● **Dataset**

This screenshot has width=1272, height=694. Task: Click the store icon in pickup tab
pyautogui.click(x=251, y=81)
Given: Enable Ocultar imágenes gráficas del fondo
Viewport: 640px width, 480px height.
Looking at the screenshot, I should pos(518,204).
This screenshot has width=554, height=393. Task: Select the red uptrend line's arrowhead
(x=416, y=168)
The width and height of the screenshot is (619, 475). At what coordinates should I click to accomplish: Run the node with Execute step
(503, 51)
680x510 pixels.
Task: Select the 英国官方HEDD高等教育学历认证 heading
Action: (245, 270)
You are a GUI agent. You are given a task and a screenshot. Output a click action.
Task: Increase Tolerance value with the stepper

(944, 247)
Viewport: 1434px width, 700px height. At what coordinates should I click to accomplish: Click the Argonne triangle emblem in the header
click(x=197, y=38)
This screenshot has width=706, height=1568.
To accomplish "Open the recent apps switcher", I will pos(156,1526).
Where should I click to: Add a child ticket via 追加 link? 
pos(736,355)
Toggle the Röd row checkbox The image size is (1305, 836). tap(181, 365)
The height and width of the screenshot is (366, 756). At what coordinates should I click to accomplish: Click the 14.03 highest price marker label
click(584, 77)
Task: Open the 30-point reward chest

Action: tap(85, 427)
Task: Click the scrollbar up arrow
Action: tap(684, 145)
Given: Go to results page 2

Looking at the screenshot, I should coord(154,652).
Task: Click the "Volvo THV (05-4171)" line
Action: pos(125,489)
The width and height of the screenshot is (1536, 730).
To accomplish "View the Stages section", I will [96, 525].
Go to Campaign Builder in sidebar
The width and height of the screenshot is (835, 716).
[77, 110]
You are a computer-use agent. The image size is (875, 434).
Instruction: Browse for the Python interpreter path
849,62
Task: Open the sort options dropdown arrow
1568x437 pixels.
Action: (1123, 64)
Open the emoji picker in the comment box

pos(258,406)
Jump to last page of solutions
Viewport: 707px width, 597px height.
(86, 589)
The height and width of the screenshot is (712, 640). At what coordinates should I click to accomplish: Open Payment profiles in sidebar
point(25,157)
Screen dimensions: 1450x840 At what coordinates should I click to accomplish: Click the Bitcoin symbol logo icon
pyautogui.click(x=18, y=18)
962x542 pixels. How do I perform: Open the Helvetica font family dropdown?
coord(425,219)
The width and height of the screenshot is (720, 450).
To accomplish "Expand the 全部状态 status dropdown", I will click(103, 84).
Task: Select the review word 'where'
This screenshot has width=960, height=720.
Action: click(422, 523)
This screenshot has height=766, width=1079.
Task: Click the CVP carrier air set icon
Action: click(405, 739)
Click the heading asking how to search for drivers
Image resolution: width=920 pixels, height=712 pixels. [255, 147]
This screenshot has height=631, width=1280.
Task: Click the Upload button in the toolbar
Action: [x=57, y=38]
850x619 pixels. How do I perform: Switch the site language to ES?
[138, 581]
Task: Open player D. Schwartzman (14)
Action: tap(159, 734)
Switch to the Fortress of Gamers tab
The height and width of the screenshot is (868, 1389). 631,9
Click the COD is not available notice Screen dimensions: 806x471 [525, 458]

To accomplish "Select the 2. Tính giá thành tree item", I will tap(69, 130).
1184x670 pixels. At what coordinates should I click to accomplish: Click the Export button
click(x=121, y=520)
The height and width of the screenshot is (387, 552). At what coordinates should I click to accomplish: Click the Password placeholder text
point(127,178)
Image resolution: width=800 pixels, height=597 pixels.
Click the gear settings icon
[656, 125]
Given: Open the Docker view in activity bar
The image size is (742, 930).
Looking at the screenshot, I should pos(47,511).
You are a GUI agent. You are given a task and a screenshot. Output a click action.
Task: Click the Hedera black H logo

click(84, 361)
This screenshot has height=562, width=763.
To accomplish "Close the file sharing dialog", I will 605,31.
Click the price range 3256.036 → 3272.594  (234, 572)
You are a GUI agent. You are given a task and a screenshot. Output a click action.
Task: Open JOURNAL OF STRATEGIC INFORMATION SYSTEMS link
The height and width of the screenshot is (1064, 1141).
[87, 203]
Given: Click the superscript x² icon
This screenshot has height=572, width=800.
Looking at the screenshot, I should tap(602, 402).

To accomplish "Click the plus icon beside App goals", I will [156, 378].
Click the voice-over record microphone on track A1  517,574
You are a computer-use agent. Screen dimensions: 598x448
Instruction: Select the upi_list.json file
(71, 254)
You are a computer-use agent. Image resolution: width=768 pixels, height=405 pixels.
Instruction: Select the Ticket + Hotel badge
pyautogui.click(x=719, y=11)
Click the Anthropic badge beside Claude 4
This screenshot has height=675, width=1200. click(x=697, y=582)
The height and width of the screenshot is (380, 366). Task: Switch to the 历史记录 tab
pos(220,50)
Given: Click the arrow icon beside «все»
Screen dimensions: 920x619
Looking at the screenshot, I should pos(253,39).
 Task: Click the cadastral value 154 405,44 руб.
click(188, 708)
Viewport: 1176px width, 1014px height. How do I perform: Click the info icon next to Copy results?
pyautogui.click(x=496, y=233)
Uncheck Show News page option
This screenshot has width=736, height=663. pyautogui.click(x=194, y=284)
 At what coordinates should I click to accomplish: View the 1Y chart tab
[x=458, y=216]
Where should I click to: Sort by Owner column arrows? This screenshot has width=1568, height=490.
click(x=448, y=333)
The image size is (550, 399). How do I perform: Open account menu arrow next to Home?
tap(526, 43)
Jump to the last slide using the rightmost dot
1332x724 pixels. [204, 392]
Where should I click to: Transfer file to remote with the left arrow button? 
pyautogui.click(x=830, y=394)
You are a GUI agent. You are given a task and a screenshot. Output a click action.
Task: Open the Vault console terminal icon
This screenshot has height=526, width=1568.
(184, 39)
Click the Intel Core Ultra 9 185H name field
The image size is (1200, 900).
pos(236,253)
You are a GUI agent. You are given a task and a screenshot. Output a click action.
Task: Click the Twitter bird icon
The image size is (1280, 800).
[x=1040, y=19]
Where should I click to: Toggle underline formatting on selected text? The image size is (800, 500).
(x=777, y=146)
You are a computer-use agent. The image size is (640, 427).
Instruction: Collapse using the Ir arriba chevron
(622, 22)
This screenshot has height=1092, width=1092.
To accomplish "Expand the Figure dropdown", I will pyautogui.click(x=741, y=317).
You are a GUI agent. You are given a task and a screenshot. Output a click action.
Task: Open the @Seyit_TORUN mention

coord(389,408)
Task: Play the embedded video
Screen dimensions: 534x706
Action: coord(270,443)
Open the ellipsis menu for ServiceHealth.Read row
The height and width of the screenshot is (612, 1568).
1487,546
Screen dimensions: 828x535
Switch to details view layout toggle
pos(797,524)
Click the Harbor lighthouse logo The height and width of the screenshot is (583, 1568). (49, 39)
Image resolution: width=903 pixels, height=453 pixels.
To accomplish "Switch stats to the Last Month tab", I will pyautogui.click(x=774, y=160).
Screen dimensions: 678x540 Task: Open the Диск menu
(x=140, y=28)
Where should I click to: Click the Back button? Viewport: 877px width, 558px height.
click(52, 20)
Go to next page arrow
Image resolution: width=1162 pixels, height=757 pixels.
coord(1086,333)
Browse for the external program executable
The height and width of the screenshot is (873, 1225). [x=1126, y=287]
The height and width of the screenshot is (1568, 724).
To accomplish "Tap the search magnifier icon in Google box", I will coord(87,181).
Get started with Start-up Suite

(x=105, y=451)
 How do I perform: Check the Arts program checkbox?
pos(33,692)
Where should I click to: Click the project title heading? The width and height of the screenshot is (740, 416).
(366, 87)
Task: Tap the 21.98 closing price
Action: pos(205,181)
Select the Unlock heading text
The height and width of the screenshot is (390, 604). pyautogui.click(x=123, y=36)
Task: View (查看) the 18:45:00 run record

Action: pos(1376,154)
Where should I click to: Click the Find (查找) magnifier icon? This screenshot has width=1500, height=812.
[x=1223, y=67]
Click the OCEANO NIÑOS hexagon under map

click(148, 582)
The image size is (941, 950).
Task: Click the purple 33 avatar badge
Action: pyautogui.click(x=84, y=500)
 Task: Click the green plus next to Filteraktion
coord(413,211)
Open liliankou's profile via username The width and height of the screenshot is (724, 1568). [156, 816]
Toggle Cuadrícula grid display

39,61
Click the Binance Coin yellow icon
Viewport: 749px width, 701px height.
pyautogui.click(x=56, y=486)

● **Exercise goal**
Whichever lines of the material hold the word "computer", find and copy them.

● **Output for this exercise**
You are a computer-use agent. The image size is (875, 434).
You are a computer-use agent. Screen dimensions: 598x448
You are a computer-use agent. Image resolution: width=768 pixels, height=405 pixels.
You are a computer-use agent. The image size is (640, 427).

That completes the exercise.